Data in this exercise:
=-=-=-=-=

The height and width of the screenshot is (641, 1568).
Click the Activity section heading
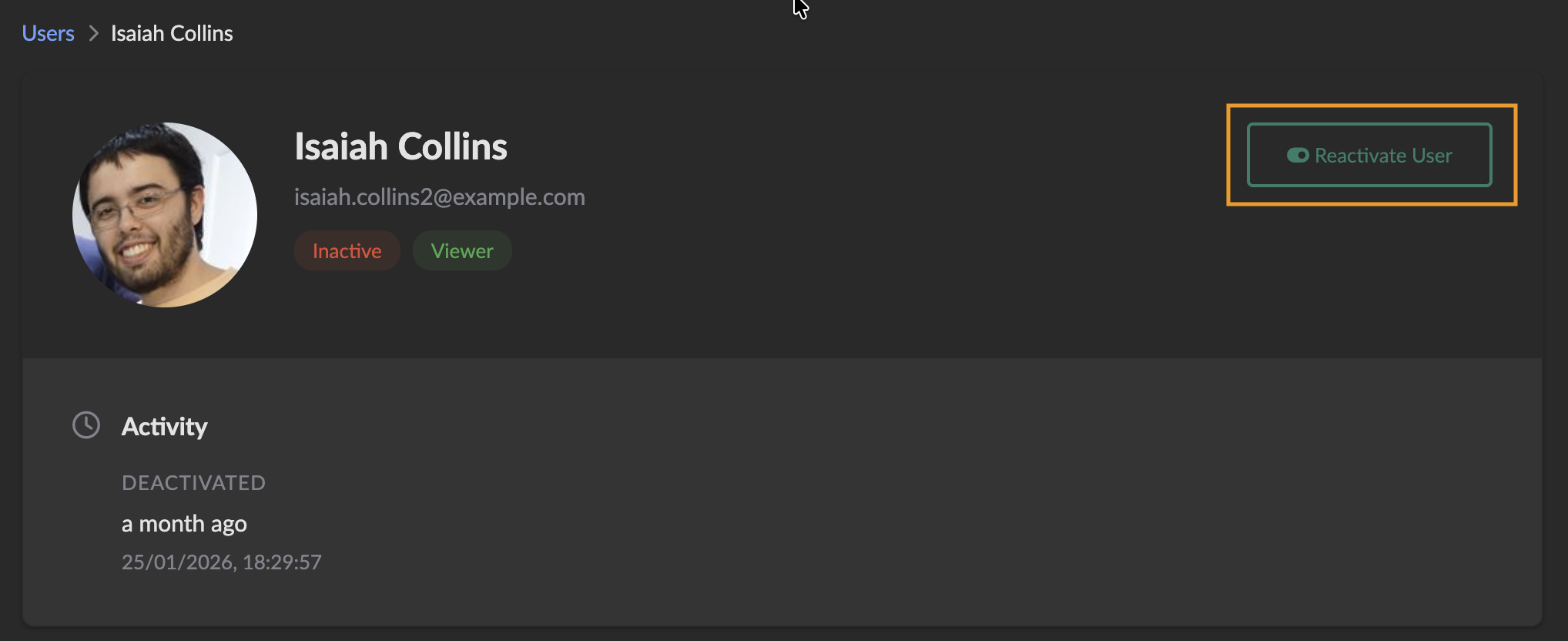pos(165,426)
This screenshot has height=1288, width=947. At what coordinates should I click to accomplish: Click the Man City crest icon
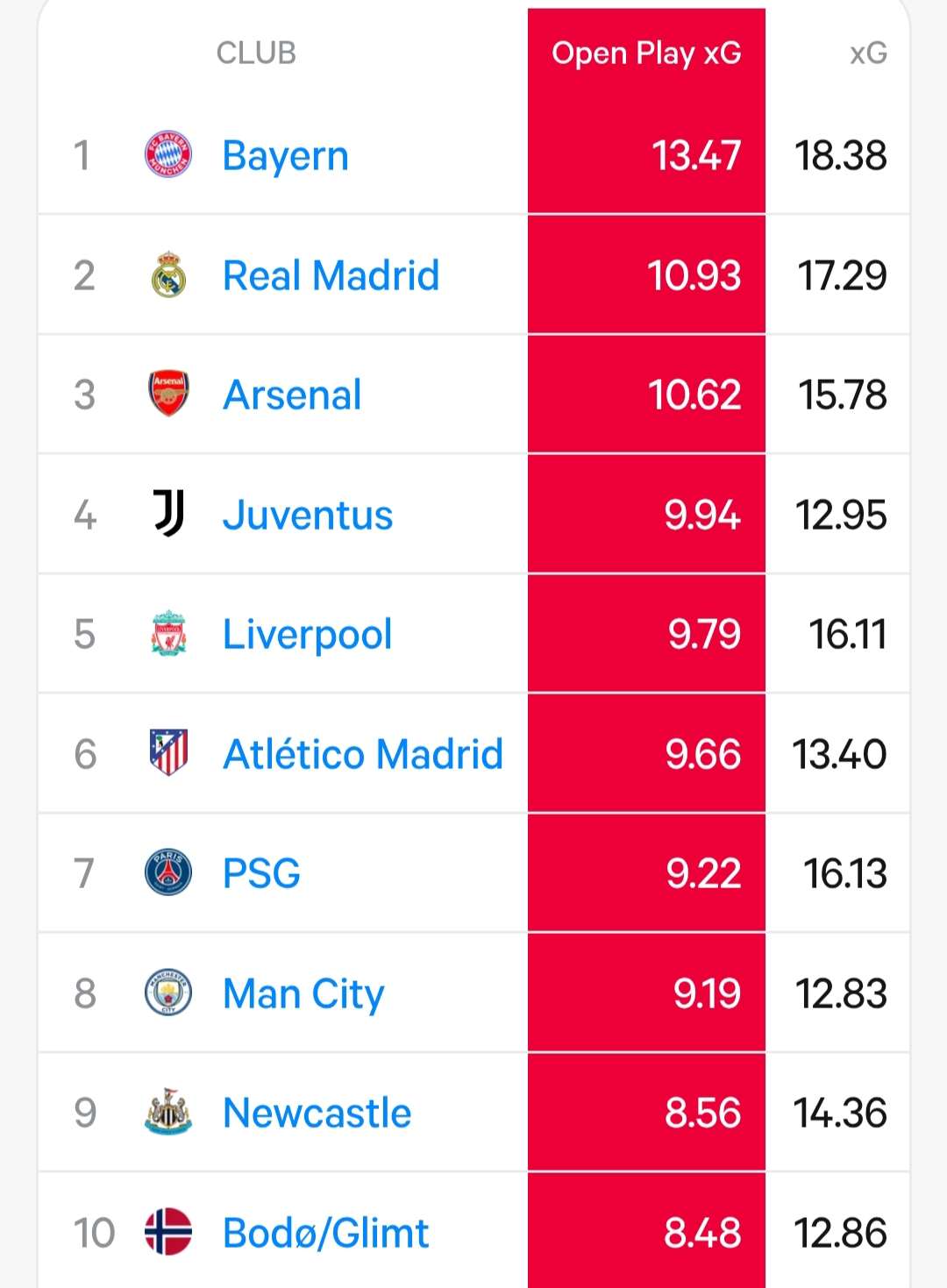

=-=-=-=-=

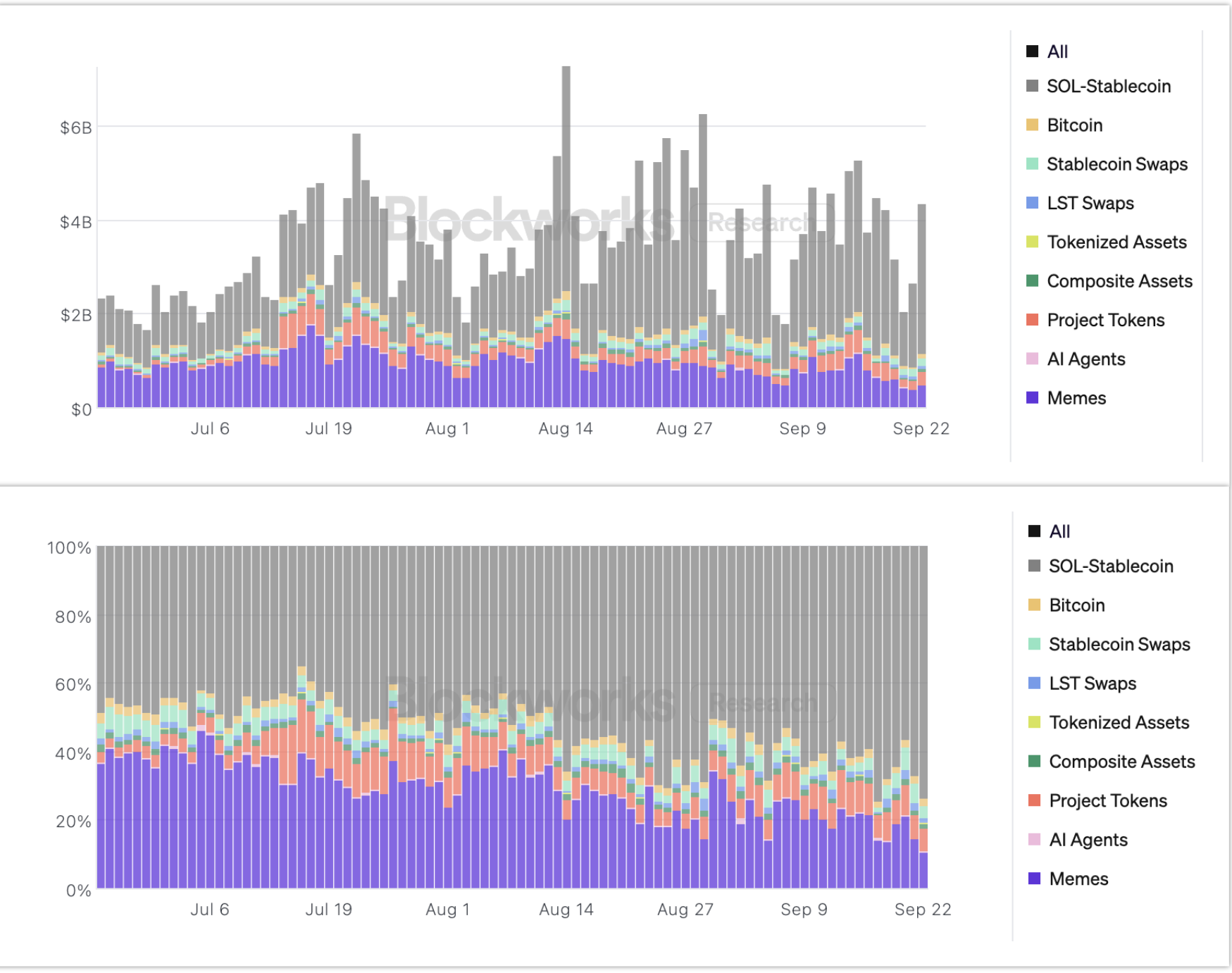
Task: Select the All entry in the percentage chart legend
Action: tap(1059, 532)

=-=-=-=-=

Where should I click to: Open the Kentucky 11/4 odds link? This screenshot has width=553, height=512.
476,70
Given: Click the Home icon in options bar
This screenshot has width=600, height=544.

=-=-=-=-=

Work instruction: Although pictures appear among the records above, none are to be output; print exactly the lines from the line containing "Click the Activity section heading" through the line containing "This screenshot has height=1288, width=947.".

Solution to the exercise:
Click the Activity section heading
pos(165,426)
This screenshot has height=1288, width=947. At what coordinates should I click to accomplish: Click the Man City crest icon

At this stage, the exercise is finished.